## Task statement
Leaving out all pictures, copy the lines below exactly, from the line with "Viewport: 1280px width, 800px height." to the last line, both ends included.

== Segment start ==

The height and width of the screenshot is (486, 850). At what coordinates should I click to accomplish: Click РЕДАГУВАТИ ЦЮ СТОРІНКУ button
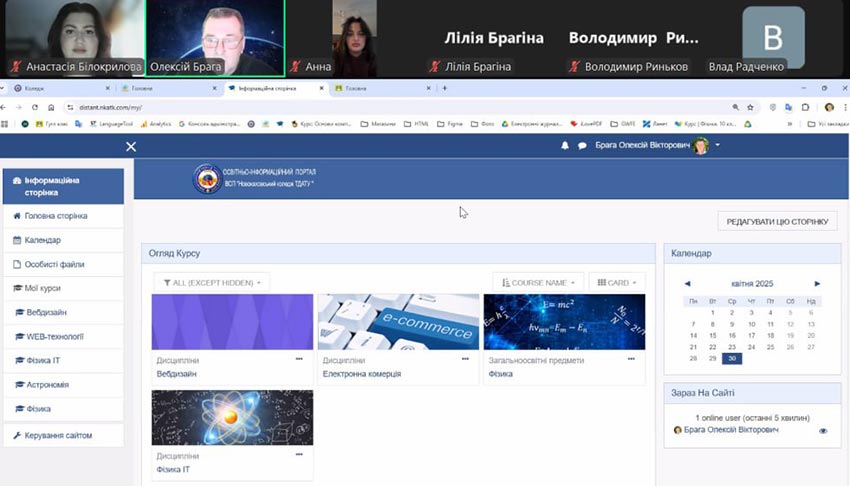click(x=776, y=222)

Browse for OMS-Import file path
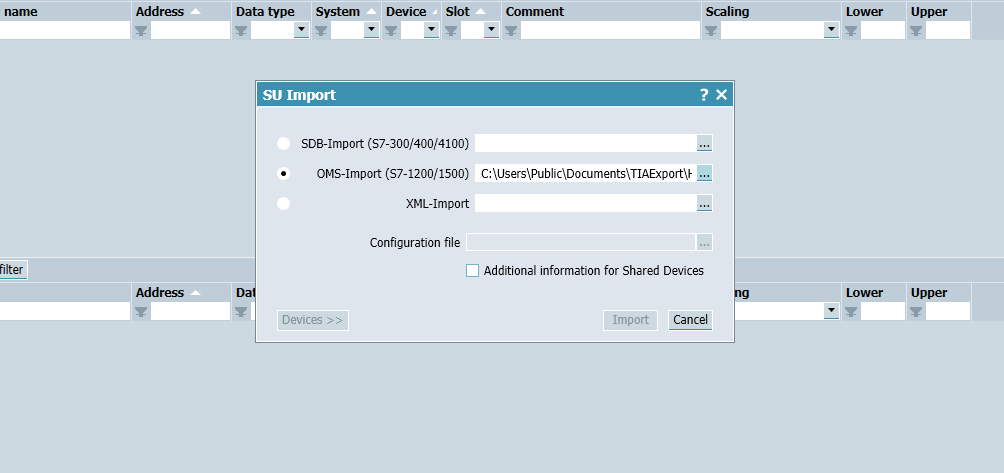(704, 173)
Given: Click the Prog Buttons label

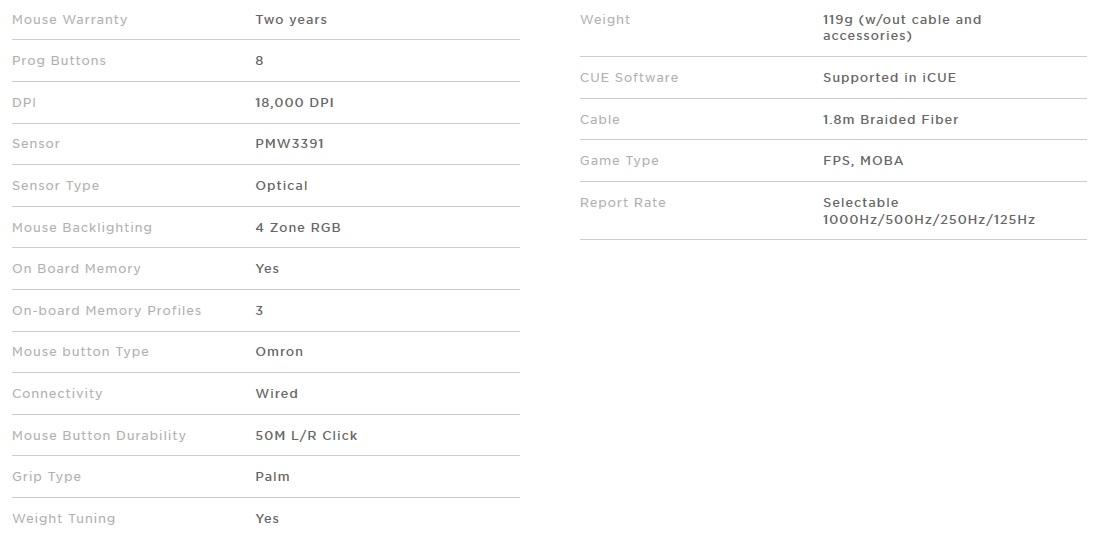Looking at the screenshot, I should pos(59,61).
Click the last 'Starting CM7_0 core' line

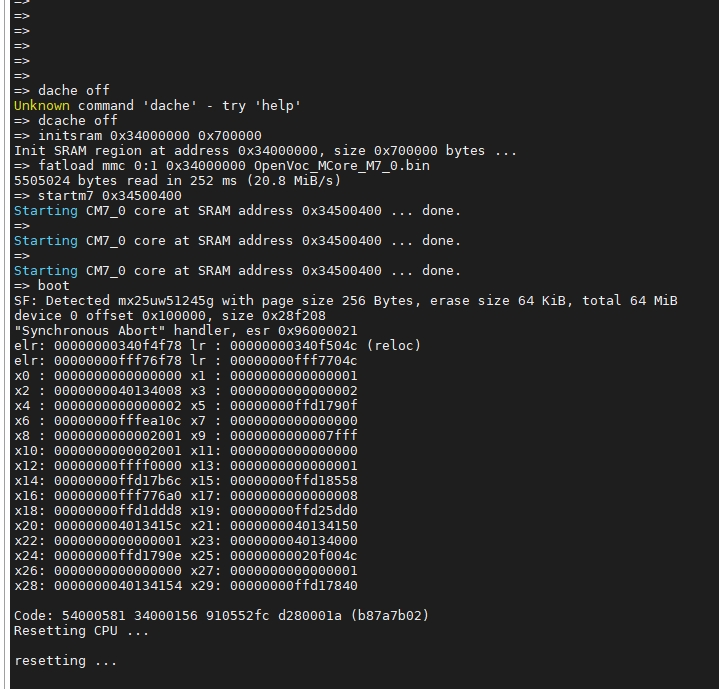tap(237, 270)
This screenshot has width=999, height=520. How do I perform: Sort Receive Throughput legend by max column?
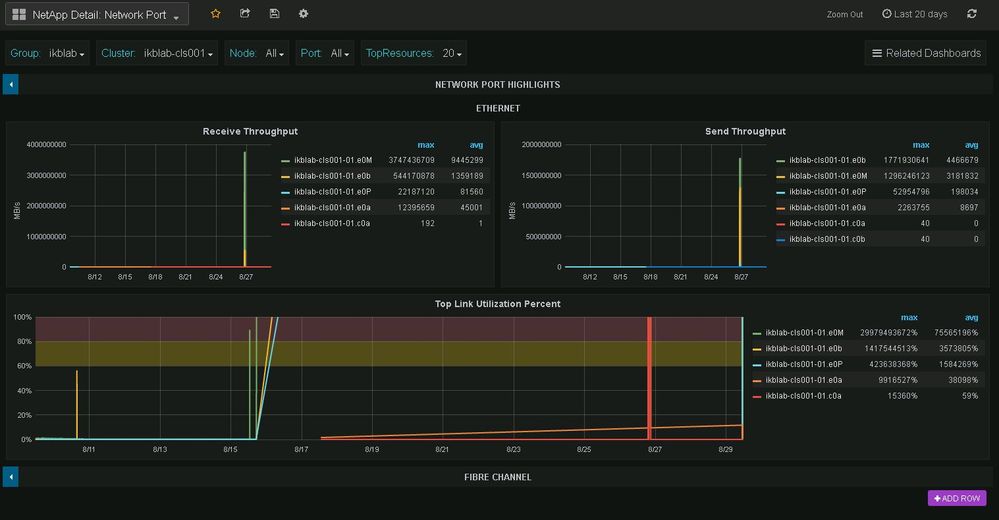point(426,145)
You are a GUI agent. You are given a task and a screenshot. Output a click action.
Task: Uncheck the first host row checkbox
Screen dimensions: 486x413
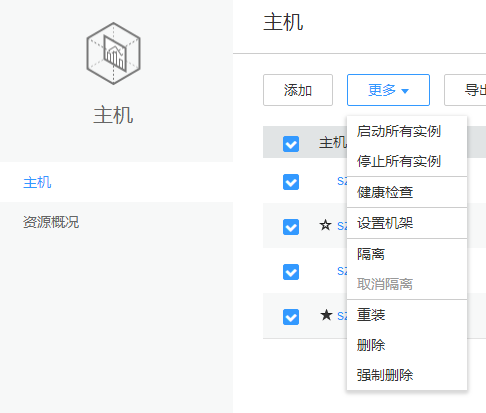click(291, 182)
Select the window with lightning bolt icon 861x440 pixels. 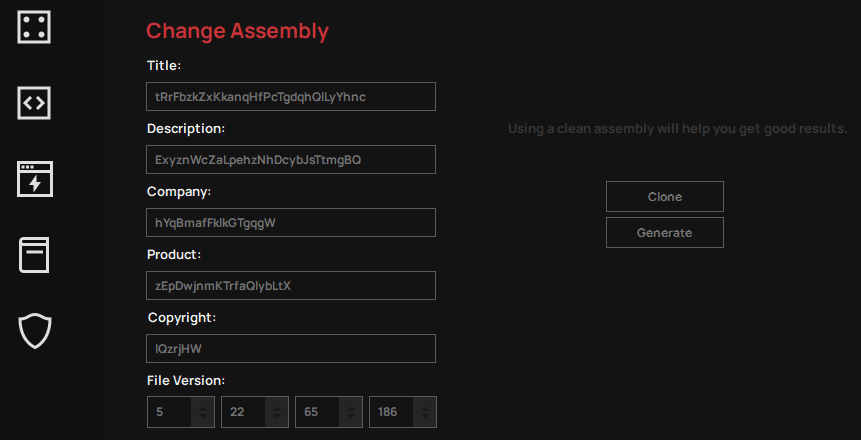click(x=35, y=179)
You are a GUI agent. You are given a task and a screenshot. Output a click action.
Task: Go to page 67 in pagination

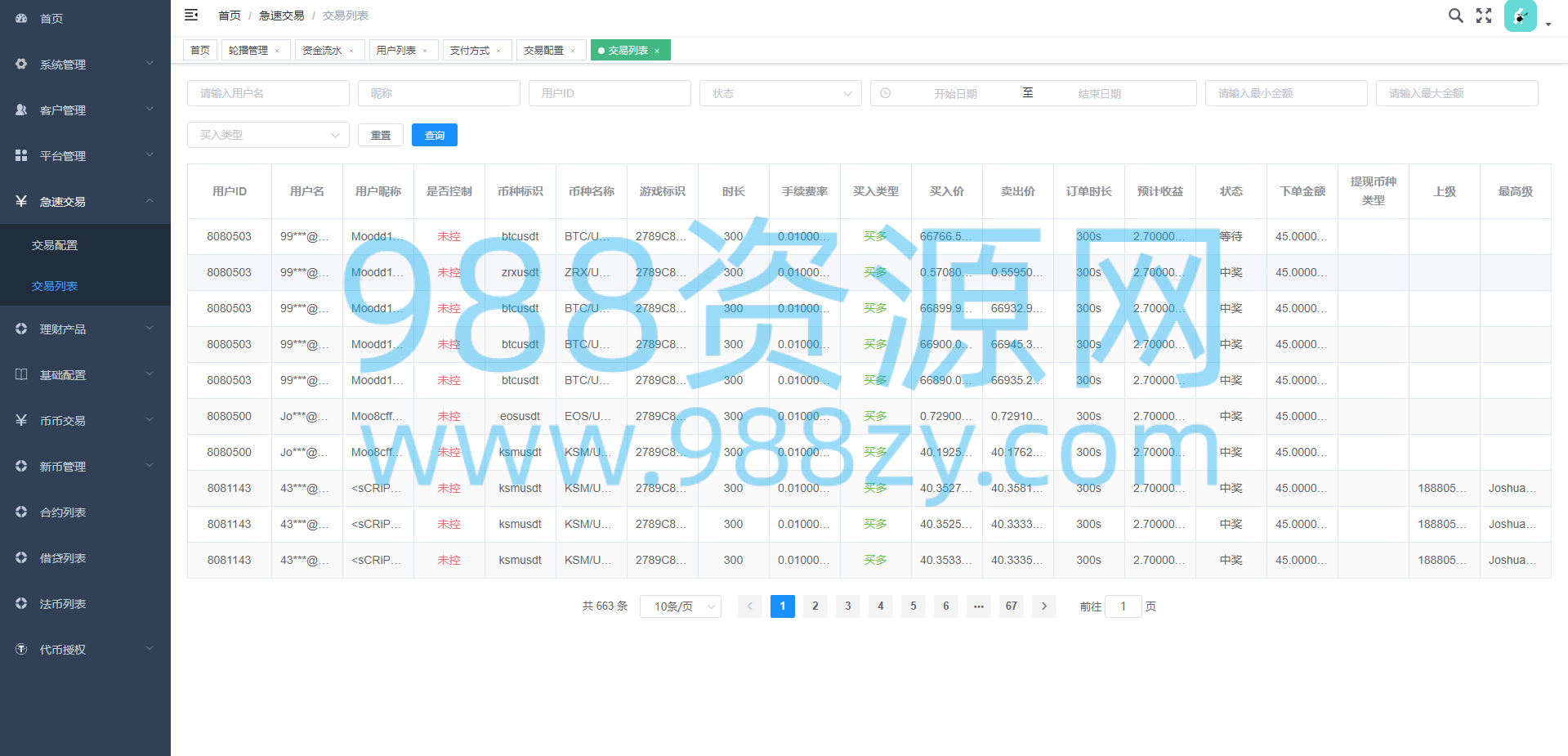tap(1012, 606)
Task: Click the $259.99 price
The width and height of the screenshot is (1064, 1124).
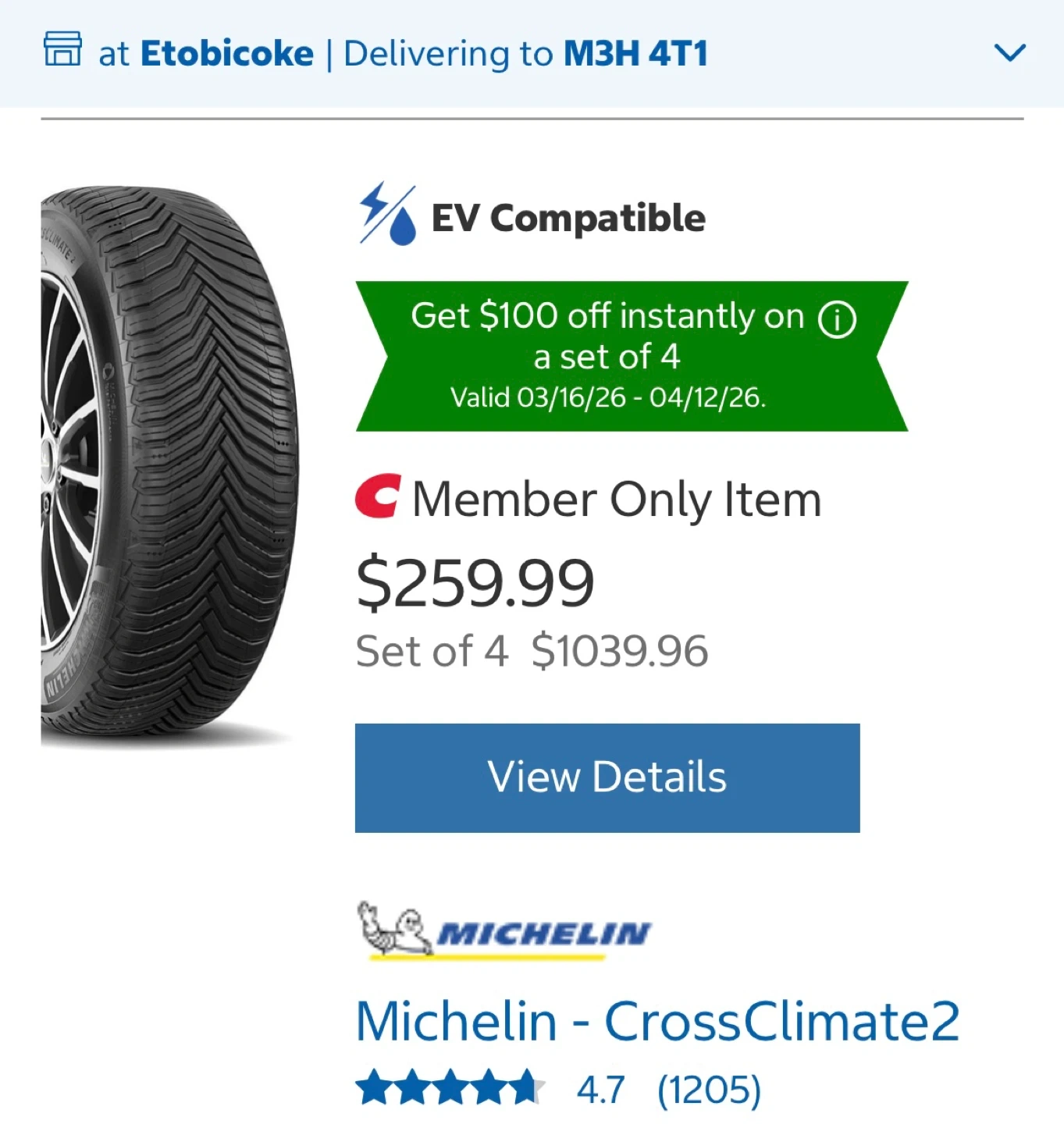Action: (475, 583)
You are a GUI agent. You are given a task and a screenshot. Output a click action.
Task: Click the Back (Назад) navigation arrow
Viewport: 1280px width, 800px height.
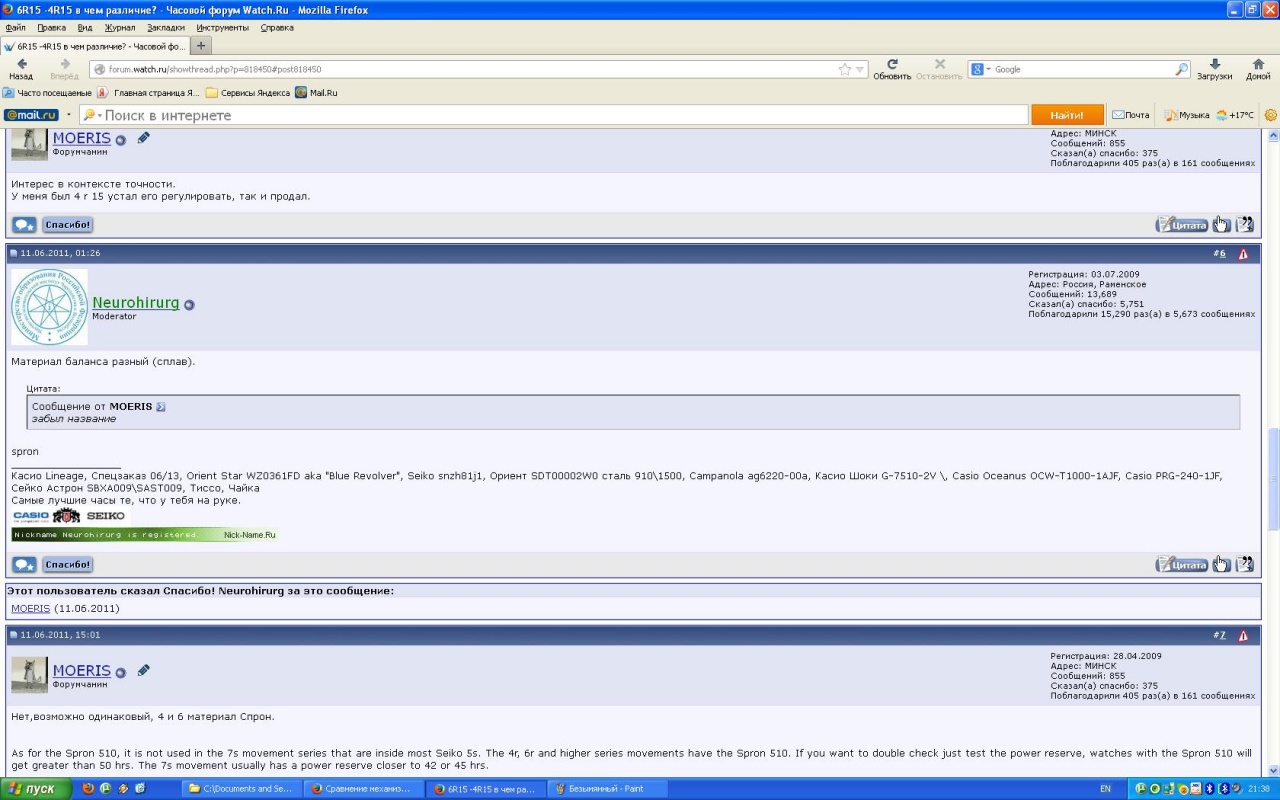(21, 64)
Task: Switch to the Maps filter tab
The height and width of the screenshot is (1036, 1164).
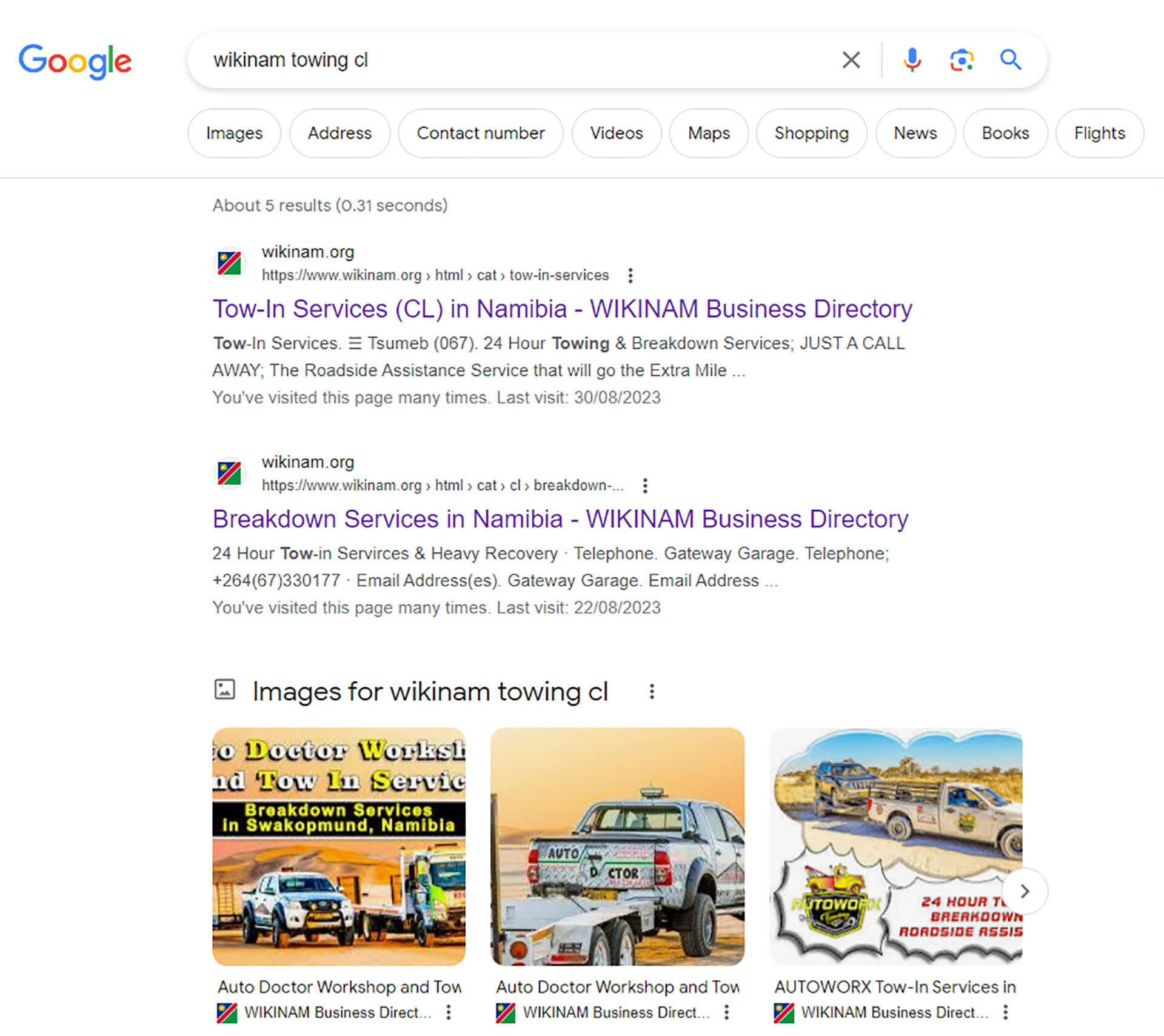Action: (709, 133)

== Segment end ==

## Solution
Viewport: 1280px width, 800px height.
(21, 64)
Task: Switch to the Maps filter tab
The height and width of the screenshot is (1036, 1164).
Action: (709, 133)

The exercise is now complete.